Regarded as a social outcast, uneducable, hopeless and helpless, a bind individual was condemned to a life of privation, misery and disgrace. But nature has always been compassionate. Such superstitions, proved to be no obstacle to the emergence of great sages like Homer and Kalidas, who excelled beyond millions of their sighted contemporaries in wisdom, intelligence and creative ingenuity. Professor Iqbal Sheikh is yet another example of the munificence of nature.
In the brief introduction of the book, Professor Sheikh has written about his interest in the English poet, John Keats, and how his interest increased with the passage of time. It was after the completion of his studies, for a master's degree in English, that he finally decided to give expression to his fondness for the great poet. Himself a poet of considerable merit, Professor Iqbal Sheikh has authored five books namely, Sahil-e-Tishna Lubb, Sawalia Nishan; Ek Hamsafar Achha Laga; Tilawat-e-Dil and Love's No Crime.
John Keats (1795-1821) was born in London. His father was a livery-stable keeper. He did not spend his early years close to nature, as did most other poets, but in the city of London. Yet in some marvellous manner, there was born in him, an intense love of beauty. "A thing of beauty is a joy for ever" is the first line of his 'Endymion'. In the 'Ode on a Grecian Urn', which seems to have been inspired by the ancient Greek's worship of beauty, he declares:
Beauty is truth, truth beauty, - that is all
"Ye know on earth, and all ye need to know".
"Here lies one whose name was writ in water." This is the epitaph John Keats prepared for himself. He thought of it in the dark days when he felt death drawing near and despaired of winning fame. His whole poetical career had lasted only seven years. During this brief period he had written some of the greatest poems in the English language. They were filled with lines of haunting beauty that will live as long as the language is spoken.
Unlike his contemporaries, Shelley and Wordsworth, Keats had no desire to reform the world or to teach a lesson. He was content if, by his magic power, he could make his readers see and hear and feel with their own senses the marvellous forms, colours and sounds that his imagination brought forth.

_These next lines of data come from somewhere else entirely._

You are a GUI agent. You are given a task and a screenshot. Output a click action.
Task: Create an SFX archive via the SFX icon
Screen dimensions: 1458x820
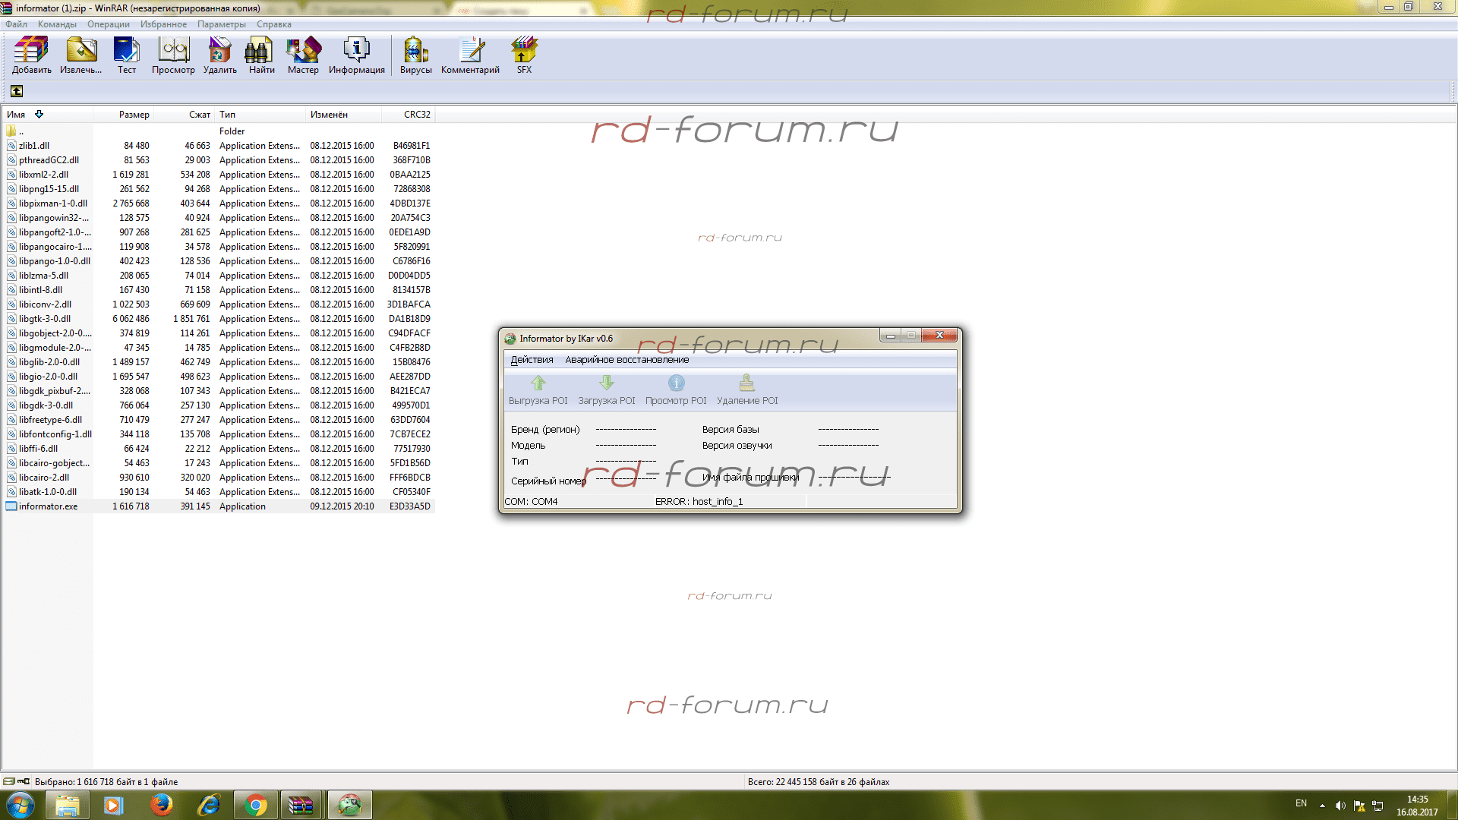pyautogui.click(x=524, y=55)
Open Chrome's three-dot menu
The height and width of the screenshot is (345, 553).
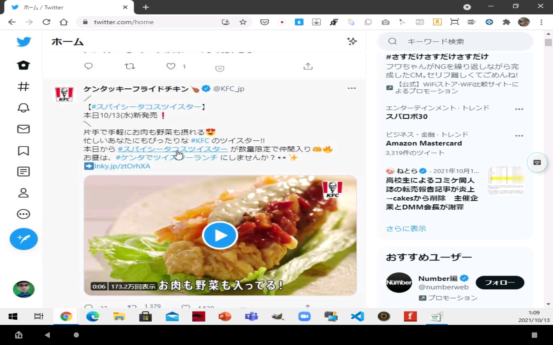pos(541,22)
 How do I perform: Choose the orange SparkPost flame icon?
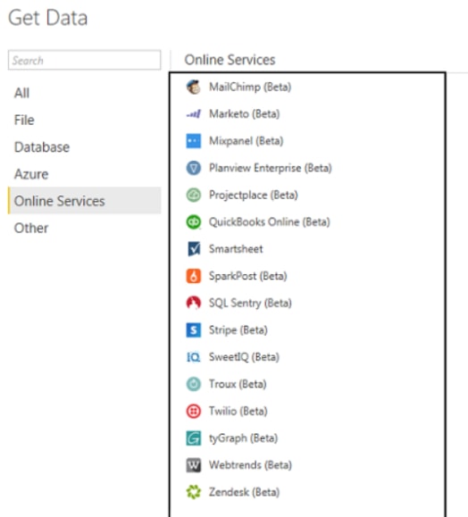194,276
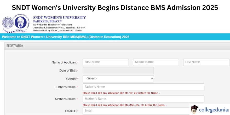The height and width of the screenshot is (115, 230).
Task: Click the Email ID label
Action: click(x=71, y=111)
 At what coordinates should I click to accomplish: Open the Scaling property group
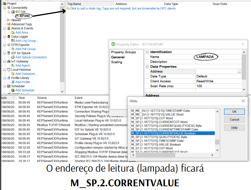click(117, 62)
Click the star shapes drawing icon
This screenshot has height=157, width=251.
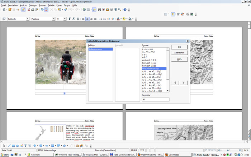point(64,146)
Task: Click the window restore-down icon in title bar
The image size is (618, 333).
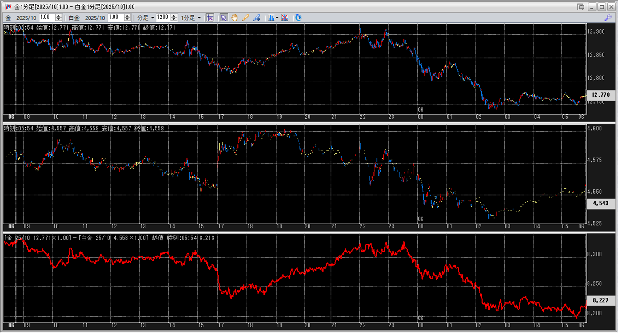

In 1818, his first long poem, 'Endymion', appeared. In addition to a number of sonnets, his chief poems were: 'Lines on the Mermaid Tavern'; 'Isabella, or The Pot of Basil'; 'I stood Tiptoe upon a Little Hill'; 'The Eve of St. Agnes'; 'La Belle Dame sans Merei'; 'Ode to a Nightingale'; 'Ode to Autumn'; 'Lamia'; 'Hyperion'; and a number of sonnets. Divided into eight chapters, Professor Sheikh's Urdu book, under review, focuses on different aspects of Keats's poetic personality and his achievements during a very short span of life. He died at the age of 26. Quoting from a number of his poems, Professor Sheikh seems to have succeeded in helping the readers to understand the basic thrust of Keats' poetry, which is love of beauty.
Although the book production value is not good, it makes very interesting reading especially for those fully acquainted with the works of John Keats.